Just curious why Adobe Premiere 6.0 will play back both audio and video thru the firewire port and Vegas will just play video. I'm not talking about print to tape where both are exported, but just playing back the timeline. It seems that if Premiere does it that Vegas should be able to.
I have a firewire cable running from my computer to my camcorder. When I play the timeline in Vegas (and have the "preview on external device" button selected, the video reaches the camera but not the audio. The only way I can get audio and video to reach the camera thru firewire is to Print to Tape.
And yes, my speakers are on.
So, kameronj, you can simply play the timeline (not the print to tape function) and you get both audio and video out of the computer thru the firewire cable to an external device?
IF I recall, you have to use your PC speakers or run cabling from your soundcard to your monitor. Makes sense as the reason to preview on a monitor is to check appearance of the video. In a lot of situations, the TV monitor may not have speakers, or at the least is inferior to a better PC speaker setup or stereo monitors, so again, makes sense to me.
IT works on my computer too, the video plays through the monitor and I get the audio through my soundcard which I run through my computer speakers, or I could run it to my monitor, but my computer speakers sound better.

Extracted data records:
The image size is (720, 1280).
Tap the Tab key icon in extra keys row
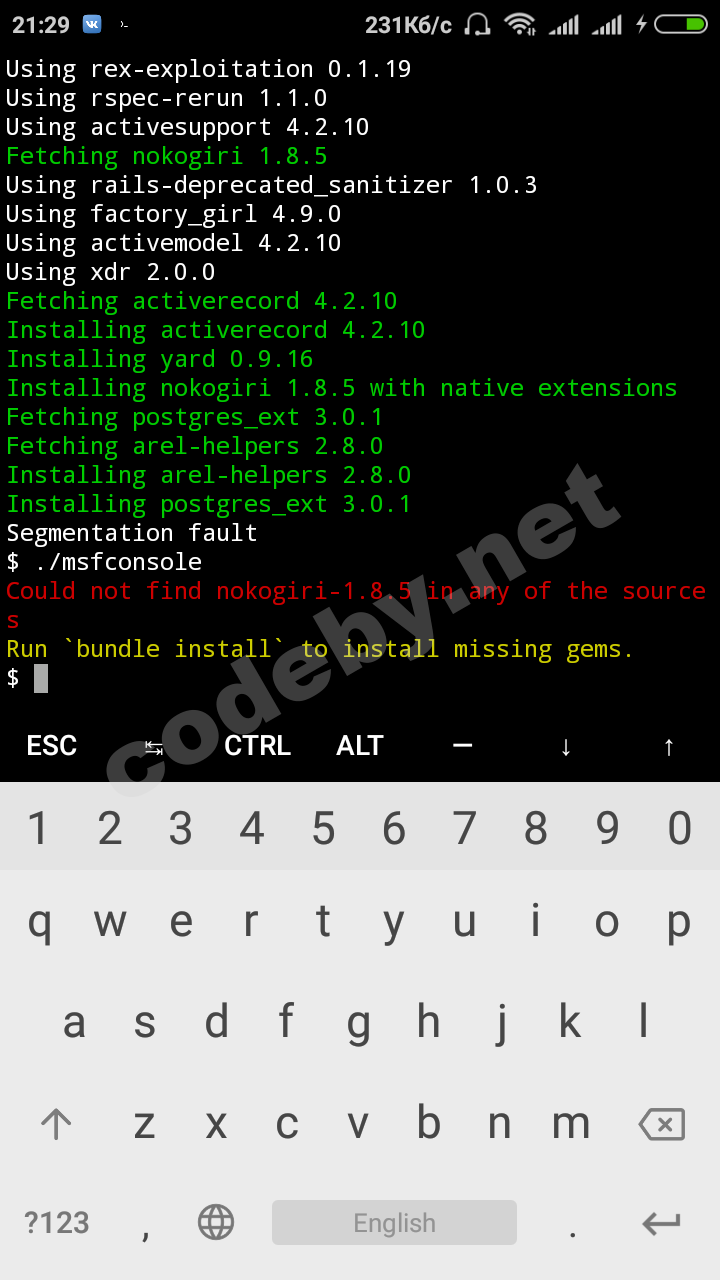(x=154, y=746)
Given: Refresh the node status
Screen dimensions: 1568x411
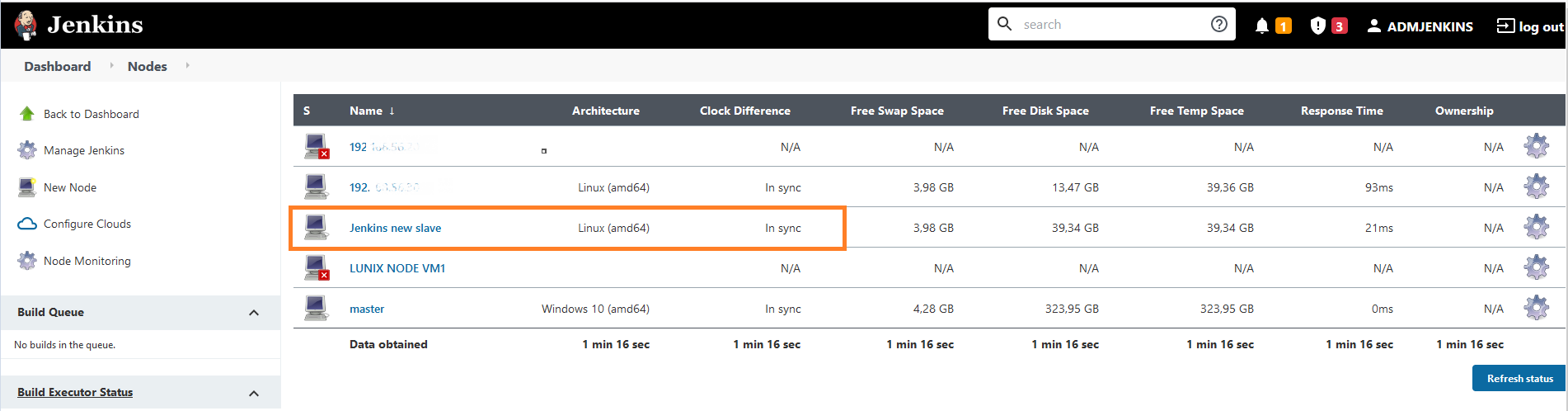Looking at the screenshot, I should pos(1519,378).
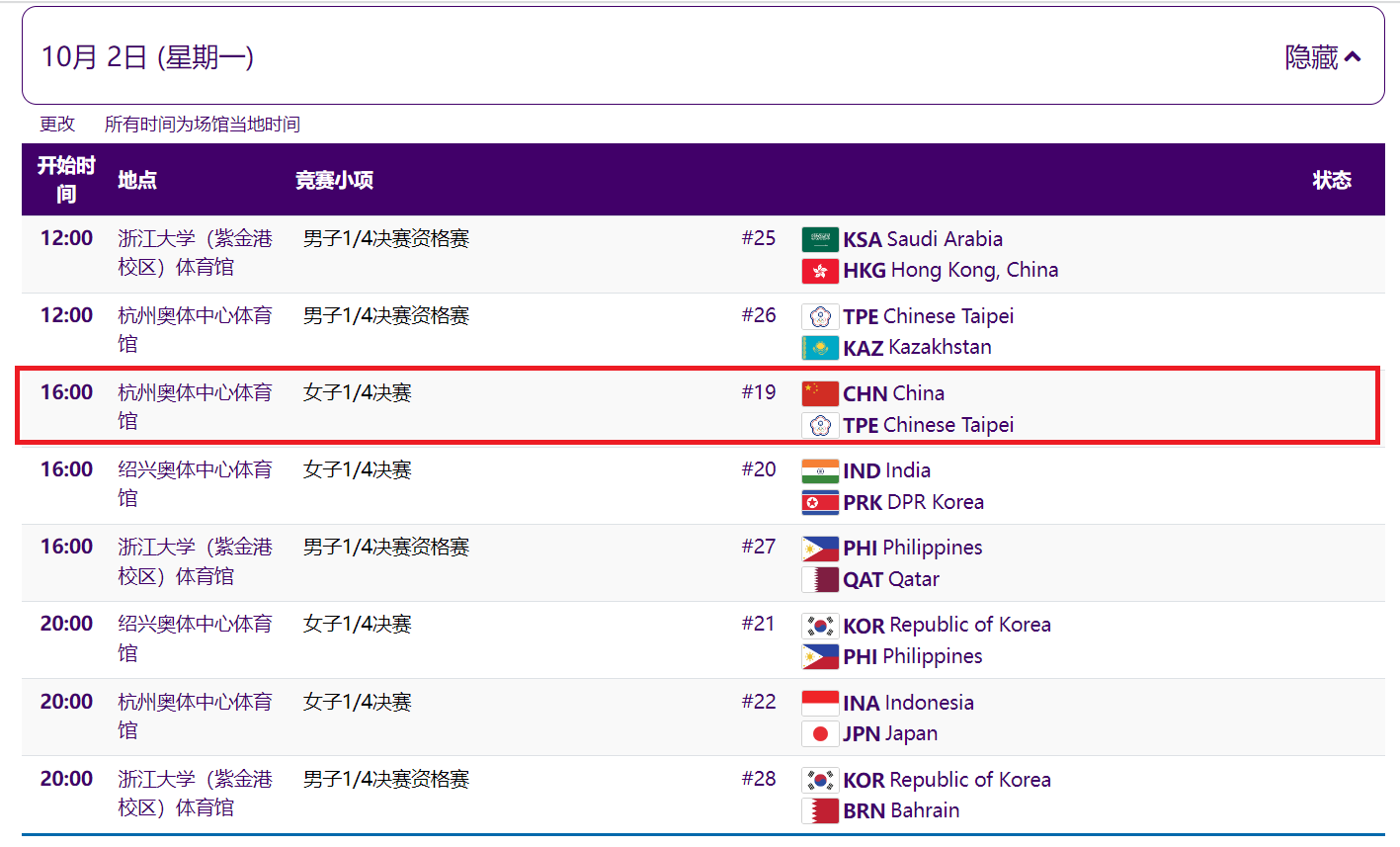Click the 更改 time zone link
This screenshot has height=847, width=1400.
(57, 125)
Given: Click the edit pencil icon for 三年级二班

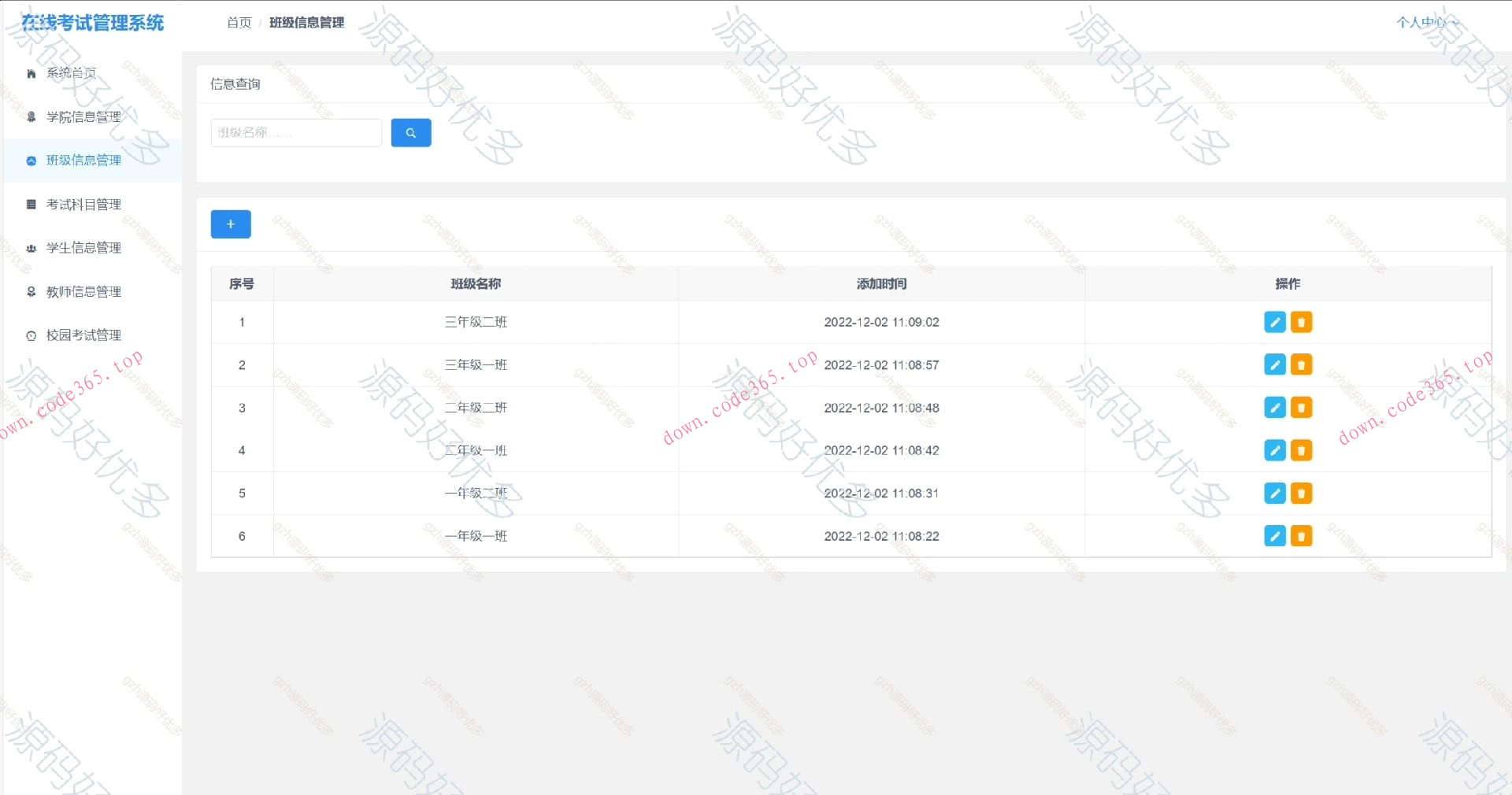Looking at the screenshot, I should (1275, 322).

| Job A |
Set down the whole discussion about firewire playback in Vegas and Premiere word for word.
| Job B |
Extract the records starting at the line that contains "Given: Refresh the node status" and ending at the last line of the records, copying them unchanged. Leave the pictures out.

| Full response A |
Just curious why Adobe Premiere 6.0 will play back both audio and video thru the firewire port and Vegas will just play video. I'm not talking about print to tape where both are exported, but just playing back the timeline. It seems that if Premiere does it that Vegas should be able to.
I have a firewire cable running from my computer to my camcorder. When I play the timeline in Vegas (and have the "preview on external device" button selected, the video reaches the camera but not the audio. The only way I can get audio and video to reach the camera thru firewire is to Print to Tape.
And yes, my speakers are on.
So, kameronj, you can simply play the timeline (not the print to tape function) and you get both audio and video out of the computer thru the firewire cable to an external device?
IF I recall, you have to use your PC speakers or run cabling from your soundcard to your monitor. Makes sense as the reason to preview on a monitor is to check appearance of the video. In a lot of situations, the TV monitor may not have speakers, or at the least is inferior to a better PC speaker setup or stereo monitors, so again, makes sense to me.
IT works on my computer too, the video plays through the monitor and I get the audio through my soundcard which I run through my computer speakers, or I could run it to my monitor, but my computer speakers sound better.

| Full response B |
Given: Refresh the node status
Screen dimensions: 1568x411
Looking at the screenshot, I should pos(1519,378).
Click the 更改 time zone link
This screenshot has height=847, width=1400.
(57, 125)
Given: Click the edit pencil icon for 三年级二班

Looking at the screenshot, I should (1275, 322).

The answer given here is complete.